La pugilistique comme art des combats à main nue n'est pas un bel art, mais un artisanat (encore! c'est lassant à la fin ces exclusions hors du champ de l'art!). Avec de très beaux moments dont j'ai encore certains en mémoire, même si je ne les ai pas vécus en direct.
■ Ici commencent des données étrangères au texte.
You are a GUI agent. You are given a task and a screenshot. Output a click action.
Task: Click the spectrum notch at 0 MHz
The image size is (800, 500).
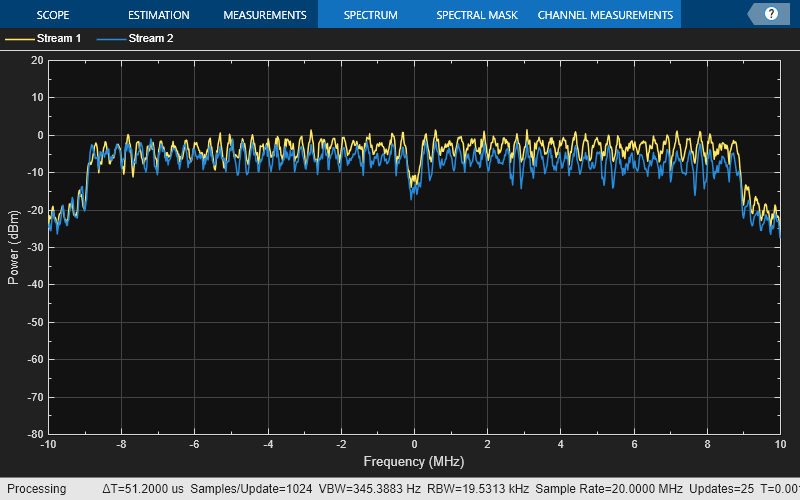tap(414, 184)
C'est dire leur force.
Magnifiquement remise en vie par le Film Ali, la chute de Sonny Liston sous les yeux d'un Cassius Clay époustouffleur.
Tyson, lors d'un de ses premiers combats, qui "descend" son adversaire avec une courte série de pure violence.
Les mouvements de torse de Cerdan, désespérés pourtant face à la puissance des bras de son adversaire Jake LaMotta.
La garde rituelle ridicule - avec le recul - des gentlemen loubards se battant dans les faubourgs de la Gosse Pomme, fin XIX° siècle.
Les bras levés, la ceinture dans les mains, de Oscar de la Hoya, comme s'il n'y avait pas eu besoin de combat pour qu'il soit sacré.
Le travail de bulldozer de Mayar Monshipour, usant, résistant, désemparant son adversaire sud-américain au Futuroscope de Poitiers, à 500 mètres de moi, quelques mois avant la défense de trop.
Tout ceci fit du sang et de l'eau, mais aussi un peu d'Hemingway.